第2話

 朝の会議は大荒れだった。

 決まっていたはずの予算を経理部が通せないと言い出したのだ。

 部長である米山は憤慨し、資料説明をしていた経理部の若い女性社員に対して、お前じゃ話にならないから経理部長を呼んで来いと食って掛かり、別の会議に出席していた経理部長をこちらの会議へと呼び出して、説明をさせるという一幕があった。

 会議室へとやって来た経理部長は、いまの会社の経営状態を考えれば予算を通すことは出来ないということは明確であると強い口調で反論し、米山と睨みあいとなった。


 そんな状況下にあっても、深津はただ黙って座っているだけだった。

 昼行灯ひるあんどん。他部署の誰かがつけた深津のあだ名だ。


 深津はそんなあだ名も気にすることはなかった。よく当てはまるあだ名をつけるものだと感心していたほどだ。

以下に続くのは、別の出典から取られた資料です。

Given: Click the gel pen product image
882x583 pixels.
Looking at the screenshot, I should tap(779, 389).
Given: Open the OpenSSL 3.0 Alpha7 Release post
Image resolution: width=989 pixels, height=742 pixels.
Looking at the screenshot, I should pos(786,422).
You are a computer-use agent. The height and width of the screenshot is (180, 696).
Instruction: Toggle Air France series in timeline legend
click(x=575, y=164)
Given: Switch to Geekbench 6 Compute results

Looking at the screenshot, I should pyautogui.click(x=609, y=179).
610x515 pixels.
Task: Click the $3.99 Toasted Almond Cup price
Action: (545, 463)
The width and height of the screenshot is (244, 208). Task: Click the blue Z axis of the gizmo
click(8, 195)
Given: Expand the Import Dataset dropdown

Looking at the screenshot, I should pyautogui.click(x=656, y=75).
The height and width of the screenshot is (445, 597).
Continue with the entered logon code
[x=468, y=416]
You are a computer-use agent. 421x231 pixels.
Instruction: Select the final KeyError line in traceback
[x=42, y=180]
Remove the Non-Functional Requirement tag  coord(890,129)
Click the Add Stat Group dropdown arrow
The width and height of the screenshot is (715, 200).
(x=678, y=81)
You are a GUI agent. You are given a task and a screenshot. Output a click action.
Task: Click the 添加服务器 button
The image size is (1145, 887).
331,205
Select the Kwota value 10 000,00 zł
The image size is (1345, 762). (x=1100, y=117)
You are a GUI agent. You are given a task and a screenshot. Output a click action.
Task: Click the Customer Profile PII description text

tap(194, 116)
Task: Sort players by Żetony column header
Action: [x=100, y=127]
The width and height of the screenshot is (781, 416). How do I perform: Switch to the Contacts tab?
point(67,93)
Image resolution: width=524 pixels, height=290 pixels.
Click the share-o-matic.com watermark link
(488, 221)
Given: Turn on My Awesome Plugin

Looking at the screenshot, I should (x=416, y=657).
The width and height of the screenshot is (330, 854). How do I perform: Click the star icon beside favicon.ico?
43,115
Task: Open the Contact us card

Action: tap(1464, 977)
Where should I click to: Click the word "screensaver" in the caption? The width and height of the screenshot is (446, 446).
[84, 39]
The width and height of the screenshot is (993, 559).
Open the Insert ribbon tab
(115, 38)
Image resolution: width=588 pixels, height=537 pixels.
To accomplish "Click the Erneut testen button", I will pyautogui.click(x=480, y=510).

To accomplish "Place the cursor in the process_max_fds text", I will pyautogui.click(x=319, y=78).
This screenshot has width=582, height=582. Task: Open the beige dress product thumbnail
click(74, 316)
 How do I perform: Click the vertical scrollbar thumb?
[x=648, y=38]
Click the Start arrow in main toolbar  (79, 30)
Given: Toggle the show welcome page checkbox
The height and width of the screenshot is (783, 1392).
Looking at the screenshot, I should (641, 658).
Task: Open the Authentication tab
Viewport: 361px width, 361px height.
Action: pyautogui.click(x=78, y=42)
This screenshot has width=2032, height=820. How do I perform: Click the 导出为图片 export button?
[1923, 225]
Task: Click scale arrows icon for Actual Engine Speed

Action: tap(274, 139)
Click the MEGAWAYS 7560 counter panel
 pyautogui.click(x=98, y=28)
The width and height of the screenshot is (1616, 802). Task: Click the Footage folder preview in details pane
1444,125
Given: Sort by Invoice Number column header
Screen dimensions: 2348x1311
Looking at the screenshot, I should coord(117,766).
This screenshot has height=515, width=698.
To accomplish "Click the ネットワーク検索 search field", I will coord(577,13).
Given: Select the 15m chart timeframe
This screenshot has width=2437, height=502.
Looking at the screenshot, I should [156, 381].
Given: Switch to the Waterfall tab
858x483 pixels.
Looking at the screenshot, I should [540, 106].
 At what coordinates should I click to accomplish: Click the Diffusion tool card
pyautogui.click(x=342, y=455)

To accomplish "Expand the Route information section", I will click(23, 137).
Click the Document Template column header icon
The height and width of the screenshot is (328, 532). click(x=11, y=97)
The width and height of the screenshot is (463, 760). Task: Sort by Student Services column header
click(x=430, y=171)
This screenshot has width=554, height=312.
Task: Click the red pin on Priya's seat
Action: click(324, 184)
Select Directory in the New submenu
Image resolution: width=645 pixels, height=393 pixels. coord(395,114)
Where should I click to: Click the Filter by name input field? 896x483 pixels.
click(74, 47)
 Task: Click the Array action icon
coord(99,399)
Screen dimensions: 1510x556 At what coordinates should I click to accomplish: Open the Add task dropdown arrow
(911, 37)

 会議は予定していた1時間を超えたところで、次の会議のために会議室へやってきた別部署の人間たちによって強制的に終わらされた。


「続きは明日だ」

 そのあとに「首を洗って待っておけ」とでも付け加えそうな勢いで米山が経理部長に言って、その日の会議は終了した。


「ちょっと一服してから戻ります」

 会議室から職場に戻る途中で、米山と別れた深津はその足で『喫煙室』と銘打たれた屋上の隔離スペースに向かう。

 そこにはすでに先客がおり、ストレス発散と言わんばかりに紫煙を青空へと吹き上げていた。


「お疲れ様です」

 深津は挨拶をしながら煙草を咥えて火をつける。

 そこにいたのは、先ほどまで会議室で一緒だった経理部長だった。


「ああ、お疲れ様でした」

 ふたりの間に先ほどの会議の話題はのぼらない。

 お互い、いまは仕事モードではないのだ。


 特に共通の話題もない二人は会話をすることもなく、煙草を吹かす。

 しかし、険悪な雰囲気や空気が張り詰めているというわけではない。ただ、その空間を共有している。それだけなのだ。


「明日もよろしくね」

 先に一本吸い終えた経理部長が、煙草の火を灰皿でもみ消して、ブースから出て行く。


 しばらくの間、深津はひとりで煙草を吸っていた。

 冬の寒空だったが、風はなく、心地よいぐらいの日差しがあった。

 刺激のない毎日。

 それが深津の求めた日常だった。


 煙草を2本ほど吸った後、スーツのジャケットを軽く叩いてから事務室へと戻った。ジャケットを叩いたのは、少しでも煙草の匂いが消えればという気休めだ。


 午前中は部下から提出された書類にハンコを押すという仕事を2件ほどこなして終わった。

 昼食は近所の蕎麦屋へ出かけた。

 人によって昼食の取り方は違うが、深津は外に出て食べるのが好きだった。

 若い連中は、コンビニで弁当を買ってきたり、近くの広場に来ているキッチンカーで食事を買ってきたりして、社内にある食堂とは名ばかりの飲食スペースで食べるか、部署の自分の机で食べていたりしている。

 蕎麦屋で深津が注文したのは、ざるそばを一枚。それだけだった。

 特にカロリーの消費もない日は、これだけで十分なのだ。


 昼食を終えて事務室へと戻ると、電話番をしていた部下から声をかけられた。

「先ほど、課長宛に電話がありましたよ」

「え、誰から」

 自分宛てに電話が掛かってくることなど珍しい。どこかの取引先から苦情の電話だろうか。深津はそう思いながら話を聞いていた。


「サクマさんという男性の方からでした。伝言があればといったのですが、また電話をすると言って切られました」

「サクマさん、ねえ……」

 深津の記憶にサクマという取引先の人物はいなかった。

 唯一、心当たりのある佐久間という人物はいるが、その人物が深津に電話をかけてくるということは考え難かった。


 その日の午後も大きなトラブルなどはなく、深津は部下の作成した資料に目を通すだけで一日が終わっていった。


 定時になり、パソコンをシャットダウンする。

 深津の辞書に残業という言葉は存在しない。誰よりも先に業務終了を宣言すると、部下たちに声をかけながら一番最初に事務室を出る。

 残業している部下も何人かいることは知っている。だが、深津が残っていたところで、彼らの役には立たないということも知っていた。それならば、自分がいない方が良いだろう。それは、深津なりの配慮でもあった。